*** EXERCISE MATERIALS ***

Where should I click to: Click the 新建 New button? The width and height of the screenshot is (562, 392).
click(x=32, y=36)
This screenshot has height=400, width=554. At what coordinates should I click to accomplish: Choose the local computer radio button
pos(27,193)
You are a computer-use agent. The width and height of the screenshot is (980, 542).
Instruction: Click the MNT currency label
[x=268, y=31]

*** End of EXERCISE MATERIALS ***
*** EXERCISE MATERIALS ***

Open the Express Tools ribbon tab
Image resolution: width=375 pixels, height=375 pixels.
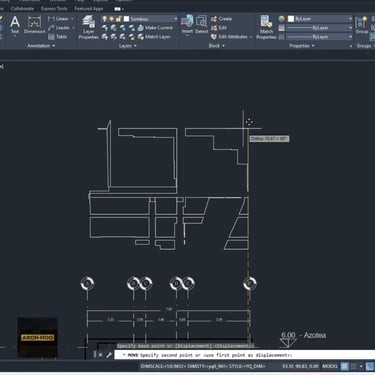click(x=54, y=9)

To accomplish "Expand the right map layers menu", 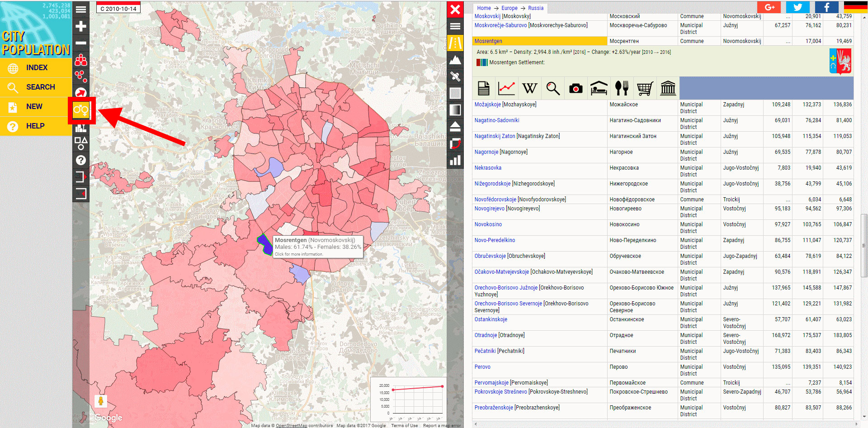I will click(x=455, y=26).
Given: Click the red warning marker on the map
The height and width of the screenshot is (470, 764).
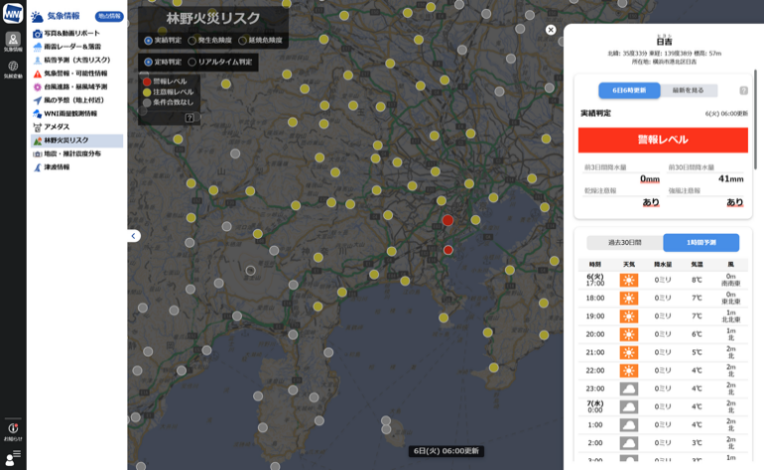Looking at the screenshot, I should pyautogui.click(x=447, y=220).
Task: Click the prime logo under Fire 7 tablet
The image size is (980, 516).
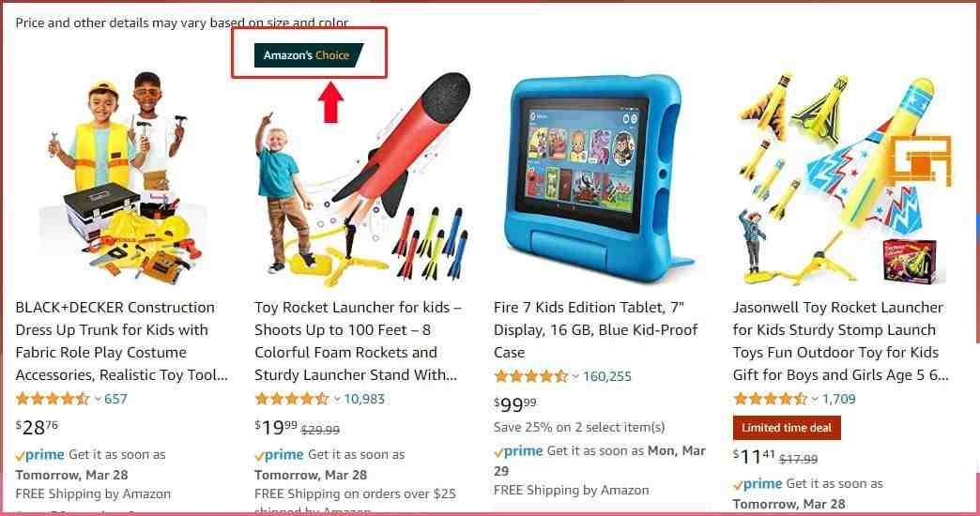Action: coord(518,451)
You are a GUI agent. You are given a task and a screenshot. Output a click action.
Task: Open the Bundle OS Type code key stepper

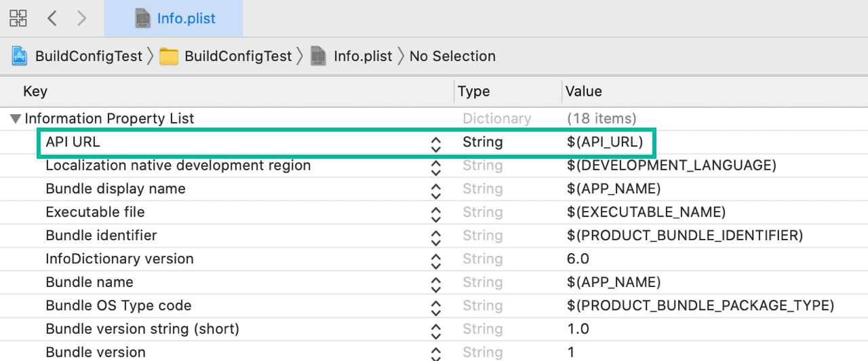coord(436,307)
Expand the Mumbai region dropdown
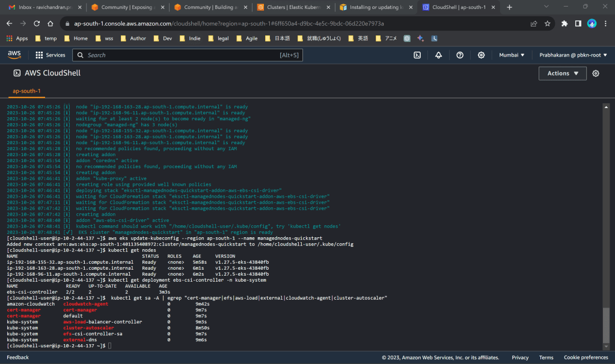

*** End of EXERCISE MATERIALS ***

TASK BRIEF:
In the entries above, find each line with "agent" and list it.

TASK RESULT:
You are a computer-use agent. The width and height of the screenshot is (980, 542).
You are a GUI agent. You are given a task and a screenshot. Output a click action.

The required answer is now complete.